Recopiez à l'identique les données depuis leur début jusqu'à la ligne contenant « View site information is », cette ligne comprise.

Enregistrements de données
* * *

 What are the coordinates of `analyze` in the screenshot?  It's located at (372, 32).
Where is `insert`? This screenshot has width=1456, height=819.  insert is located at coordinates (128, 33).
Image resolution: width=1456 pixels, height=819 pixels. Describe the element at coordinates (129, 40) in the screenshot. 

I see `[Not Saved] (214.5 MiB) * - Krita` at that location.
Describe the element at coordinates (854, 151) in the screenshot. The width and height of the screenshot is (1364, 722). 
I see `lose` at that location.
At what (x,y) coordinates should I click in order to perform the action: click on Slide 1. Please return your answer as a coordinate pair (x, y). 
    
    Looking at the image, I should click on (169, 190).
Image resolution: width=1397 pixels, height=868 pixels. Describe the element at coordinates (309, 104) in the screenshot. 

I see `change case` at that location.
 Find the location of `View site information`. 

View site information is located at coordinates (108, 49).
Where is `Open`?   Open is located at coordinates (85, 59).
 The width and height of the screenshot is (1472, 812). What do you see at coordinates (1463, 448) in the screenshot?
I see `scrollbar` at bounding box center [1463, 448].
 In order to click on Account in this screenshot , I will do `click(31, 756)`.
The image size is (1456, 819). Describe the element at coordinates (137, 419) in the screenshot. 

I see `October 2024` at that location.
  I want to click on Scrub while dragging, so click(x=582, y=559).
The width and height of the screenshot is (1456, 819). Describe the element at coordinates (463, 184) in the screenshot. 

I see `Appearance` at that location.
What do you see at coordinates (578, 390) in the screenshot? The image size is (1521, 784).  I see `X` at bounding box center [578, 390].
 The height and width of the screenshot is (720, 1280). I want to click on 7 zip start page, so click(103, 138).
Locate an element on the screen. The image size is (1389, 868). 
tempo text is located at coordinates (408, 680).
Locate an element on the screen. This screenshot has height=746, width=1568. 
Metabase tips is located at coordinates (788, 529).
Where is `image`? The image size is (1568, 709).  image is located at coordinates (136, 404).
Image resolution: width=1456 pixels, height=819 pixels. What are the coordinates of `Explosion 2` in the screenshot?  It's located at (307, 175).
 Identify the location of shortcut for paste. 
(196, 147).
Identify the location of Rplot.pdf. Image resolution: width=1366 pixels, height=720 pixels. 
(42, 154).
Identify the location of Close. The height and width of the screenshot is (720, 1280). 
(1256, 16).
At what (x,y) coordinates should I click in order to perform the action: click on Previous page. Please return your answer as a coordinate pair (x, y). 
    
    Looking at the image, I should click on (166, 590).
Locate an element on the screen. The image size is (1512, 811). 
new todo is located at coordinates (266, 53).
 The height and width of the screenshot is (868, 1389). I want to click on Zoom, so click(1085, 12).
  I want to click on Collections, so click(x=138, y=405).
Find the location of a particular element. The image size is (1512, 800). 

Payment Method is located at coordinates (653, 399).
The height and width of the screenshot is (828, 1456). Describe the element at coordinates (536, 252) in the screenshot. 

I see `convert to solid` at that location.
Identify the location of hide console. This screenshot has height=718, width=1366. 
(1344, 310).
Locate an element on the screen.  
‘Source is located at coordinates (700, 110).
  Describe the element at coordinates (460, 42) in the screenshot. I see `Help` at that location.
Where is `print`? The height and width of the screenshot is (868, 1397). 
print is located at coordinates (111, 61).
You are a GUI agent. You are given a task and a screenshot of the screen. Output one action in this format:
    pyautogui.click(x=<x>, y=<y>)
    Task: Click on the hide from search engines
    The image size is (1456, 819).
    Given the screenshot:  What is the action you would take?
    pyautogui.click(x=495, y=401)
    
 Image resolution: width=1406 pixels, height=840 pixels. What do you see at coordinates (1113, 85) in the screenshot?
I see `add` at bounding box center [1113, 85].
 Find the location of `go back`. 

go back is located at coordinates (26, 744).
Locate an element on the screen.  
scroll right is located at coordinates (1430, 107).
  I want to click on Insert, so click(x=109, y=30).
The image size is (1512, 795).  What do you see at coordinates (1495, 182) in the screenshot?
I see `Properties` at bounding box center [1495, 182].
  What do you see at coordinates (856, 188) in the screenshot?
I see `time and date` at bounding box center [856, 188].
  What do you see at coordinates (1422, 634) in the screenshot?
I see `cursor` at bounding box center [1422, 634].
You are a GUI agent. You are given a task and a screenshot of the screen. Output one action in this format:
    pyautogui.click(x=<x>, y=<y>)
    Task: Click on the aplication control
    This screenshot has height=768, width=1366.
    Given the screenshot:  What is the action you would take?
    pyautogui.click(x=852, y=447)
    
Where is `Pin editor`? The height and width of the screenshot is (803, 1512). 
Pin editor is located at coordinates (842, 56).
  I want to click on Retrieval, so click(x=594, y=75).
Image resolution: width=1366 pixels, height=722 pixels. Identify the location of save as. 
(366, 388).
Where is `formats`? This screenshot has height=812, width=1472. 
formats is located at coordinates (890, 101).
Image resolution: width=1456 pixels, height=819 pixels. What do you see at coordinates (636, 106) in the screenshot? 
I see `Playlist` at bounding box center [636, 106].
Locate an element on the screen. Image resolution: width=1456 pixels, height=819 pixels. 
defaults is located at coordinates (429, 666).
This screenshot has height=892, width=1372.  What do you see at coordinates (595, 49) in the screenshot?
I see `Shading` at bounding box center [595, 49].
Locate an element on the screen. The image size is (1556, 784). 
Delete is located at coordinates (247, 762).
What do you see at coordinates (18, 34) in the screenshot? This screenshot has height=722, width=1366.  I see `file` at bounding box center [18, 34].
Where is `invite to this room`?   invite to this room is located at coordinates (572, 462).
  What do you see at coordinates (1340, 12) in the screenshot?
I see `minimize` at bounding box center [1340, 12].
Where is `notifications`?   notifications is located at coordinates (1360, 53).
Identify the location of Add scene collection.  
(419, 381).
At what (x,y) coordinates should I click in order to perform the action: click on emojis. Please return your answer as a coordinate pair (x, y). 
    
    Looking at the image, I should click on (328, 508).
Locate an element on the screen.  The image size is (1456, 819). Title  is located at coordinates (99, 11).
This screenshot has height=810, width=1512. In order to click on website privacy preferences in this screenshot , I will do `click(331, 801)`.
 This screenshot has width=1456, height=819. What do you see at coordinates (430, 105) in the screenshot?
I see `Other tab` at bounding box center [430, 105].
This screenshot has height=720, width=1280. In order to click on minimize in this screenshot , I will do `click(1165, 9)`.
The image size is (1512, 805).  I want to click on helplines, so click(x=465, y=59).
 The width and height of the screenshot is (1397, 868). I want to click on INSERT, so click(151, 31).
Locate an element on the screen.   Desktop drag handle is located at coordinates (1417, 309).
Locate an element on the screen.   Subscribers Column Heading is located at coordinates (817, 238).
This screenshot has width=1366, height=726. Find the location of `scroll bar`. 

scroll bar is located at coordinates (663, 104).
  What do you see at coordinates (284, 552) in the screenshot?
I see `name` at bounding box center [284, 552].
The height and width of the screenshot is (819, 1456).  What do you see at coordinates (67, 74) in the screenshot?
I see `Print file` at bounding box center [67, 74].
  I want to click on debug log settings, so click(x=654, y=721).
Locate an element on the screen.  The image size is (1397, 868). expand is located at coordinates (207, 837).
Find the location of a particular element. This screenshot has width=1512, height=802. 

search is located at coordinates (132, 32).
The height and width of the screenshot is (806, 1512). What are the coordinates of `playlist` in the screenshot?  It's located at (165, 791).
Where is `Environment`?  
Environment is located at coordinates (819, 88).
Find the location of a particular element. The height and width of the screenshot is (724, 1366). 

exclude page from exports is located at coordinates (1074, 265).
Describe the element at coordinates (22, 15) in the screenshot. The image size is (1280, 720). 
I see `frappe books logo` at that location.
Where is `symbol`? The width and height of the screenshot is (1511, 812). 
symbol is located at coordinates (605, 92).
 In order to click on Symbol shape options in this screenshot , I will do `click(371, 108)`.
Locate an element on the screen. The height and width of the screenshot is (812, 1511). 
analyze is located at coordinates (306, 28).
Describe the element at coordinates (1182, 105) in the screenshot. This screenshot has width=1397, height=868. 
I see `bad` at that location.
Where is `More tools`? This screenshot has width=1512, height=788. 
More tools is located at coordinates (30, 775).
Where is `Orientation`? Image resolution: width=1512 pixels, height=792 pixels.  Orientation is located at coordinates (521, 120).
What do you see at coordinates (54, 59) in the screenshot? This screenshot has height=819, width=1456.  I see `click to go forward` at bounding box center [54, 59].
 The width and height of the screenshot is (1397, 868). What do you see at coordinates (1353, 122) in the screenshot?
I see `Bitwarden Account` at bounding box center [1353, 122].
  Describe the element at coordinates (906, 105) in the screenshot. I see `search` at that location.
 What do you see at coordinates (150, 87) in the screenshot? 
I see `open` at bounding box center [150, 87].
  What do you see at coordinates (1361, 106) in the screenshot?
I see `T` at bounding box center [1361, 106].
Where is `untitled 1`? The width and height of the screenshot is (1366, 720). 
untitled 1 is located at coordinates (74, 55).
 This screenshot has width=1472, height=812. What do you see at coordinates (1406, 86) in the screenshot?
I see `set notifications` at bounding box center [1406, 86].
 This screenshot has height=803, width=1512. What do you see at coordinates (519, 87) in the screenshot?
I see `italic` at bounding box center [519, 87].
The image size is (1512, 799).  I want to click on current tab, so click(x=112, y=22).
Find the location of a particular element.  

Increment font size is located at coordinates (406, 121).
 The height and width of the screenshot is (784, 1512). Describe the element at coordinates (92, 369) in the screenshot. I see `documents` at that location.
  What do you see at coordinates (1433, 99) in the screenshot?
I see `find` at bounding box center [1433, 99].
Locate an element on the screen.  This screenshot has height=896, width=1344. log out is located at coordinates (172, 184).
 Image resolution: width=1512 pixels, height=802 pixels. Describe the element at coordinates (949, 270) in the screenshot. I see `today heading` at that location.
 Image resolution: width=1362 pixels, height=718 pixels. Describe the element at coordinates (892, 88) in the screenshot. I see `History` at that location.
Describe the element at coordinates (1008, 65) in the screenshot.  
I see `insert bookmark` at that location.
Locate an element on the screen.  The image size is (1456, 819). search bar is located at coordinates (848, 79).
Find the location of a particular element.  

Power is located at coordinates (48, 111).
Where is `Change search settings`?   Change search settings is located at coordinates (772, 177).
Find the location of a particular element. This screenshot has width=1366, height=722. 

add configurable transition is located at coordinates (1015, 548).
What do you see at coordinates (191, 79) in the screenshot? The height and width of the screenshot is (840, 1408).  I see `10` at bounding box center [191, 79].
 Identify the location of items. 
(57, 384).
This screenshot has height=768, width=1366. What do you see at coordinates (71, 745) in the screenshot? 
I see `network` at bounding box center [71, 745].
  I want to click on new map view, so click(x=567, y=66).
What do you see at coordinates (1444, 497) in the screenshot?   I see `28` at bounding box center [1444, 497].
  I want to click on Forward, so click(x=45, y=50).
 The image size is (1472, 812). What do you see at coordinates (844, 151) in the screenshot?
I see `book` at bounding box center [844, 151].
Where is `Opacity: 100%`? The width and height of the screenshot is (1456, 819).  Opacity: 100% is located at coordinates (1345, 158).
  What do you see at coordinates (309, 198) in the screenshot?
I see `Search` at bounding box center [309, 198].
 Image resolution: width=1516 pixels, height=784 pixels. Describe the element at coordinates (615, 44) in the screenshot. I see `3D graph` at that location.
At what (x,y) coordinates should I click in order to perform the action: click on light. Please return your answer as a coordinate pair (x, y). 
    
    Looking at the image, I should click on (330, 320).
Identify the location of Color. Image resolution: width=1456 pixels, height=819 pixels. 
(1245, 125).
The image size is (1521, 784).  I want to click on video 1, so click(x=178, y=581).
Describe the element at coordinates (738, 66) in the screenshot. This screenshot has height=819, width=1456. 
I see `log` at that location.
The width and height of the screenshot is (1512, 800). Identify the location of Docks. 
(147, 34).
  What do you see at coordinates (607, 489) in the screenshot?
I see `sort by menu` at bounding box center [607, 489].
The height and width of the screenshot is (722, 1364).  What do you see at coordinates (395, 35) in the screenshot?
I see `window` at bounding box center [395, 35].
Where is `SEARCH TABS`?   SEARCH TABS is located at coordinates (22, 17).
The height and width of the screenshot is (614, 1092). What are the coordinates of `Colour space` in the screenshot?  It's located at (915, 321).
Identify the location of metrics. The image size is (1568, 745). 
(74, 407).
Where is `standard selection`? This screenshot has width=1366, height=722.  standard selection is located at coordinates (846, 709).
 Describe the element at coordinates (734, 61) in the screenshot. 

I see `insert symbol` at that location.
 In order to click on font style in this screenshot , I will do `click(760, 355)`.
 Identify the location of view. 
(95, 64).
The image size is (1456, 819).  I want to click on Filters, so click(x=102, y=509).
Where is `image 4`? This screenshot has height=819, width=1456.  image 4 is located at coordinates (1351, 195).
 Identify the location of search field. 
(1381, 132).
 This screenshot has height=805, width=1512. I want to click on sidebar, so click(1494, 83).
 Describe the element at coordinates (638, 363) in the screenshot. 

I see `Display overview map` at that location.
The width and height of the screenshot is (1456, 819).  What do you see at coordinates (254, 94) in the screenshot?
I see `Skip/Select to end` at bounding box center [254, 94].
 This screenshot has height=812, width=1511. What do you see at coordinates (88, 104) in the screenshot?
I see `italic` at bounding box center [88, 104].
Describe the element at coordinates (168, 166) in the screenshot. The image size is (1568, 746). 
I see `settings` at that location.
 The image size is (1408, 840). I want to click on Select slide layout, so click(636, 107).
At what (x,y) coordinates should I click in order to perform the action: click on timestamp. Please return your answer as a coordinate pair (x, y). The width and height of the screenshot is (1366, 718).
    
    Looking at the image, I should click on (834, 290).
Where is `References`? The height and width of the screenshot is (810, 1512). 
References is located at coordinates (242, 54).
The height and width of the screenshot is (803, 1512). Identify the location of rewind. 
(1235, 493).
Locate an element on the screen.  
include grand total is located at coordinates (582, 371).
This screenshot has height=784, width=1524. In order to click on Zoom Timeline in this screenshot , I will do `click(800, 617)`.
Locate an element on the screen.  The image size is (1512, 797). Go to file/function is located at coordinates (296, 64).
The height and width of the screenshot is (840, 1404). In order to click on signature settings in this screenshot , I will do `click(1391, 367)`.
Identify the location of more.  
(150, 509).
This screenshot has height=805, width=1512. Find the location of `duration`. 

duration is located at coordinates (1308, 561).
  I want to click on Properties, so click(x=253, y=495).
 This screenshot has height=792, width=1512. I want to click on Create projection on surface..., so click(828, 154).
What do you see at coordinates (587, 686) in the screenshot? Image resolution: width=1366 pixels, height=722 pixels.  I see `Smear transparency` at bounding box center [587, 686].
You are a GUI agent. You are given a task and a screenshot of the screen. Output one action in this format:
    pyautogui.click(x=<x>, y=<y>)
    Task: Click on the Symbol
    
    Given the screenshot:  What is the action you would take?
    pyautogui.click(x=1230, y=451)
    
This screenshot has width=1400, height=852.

* * *

**Corrigé**
 What are the coordinates of `analyze` in the screenshot?  It's located at (372, 32).
Where is `insert`? This screenshot has width=1456, height=819.  insert is located at coordinates (128, 33).
Image resolution: width=1456 pixels, height=819 pixels. Describe the element at coordinates (129, 40) in the screenshot. 

I see `[Not Saved] (214.5 MiB) * - Krita` at that location.
Describe the element at coordinates (854, 151) in the screenshot. The width and height of the screenshot is (1364, 722). 
I see `lose` at that location.
At what (x,y) coordinates should I click in order to perform the action: click on Slide 1. Please return your answer as a coordinate pair (x, y). 
    
    Looking at the image, I should click on (169, 190).
Image resolution: width=1397 pixels, height=868 pixels. Describe the element at coordinates (309, 104) in the screenshot. 

I see `change case` at that location.
 Find the location of `View site information`. 

View site information is located at coordinates (108, 49).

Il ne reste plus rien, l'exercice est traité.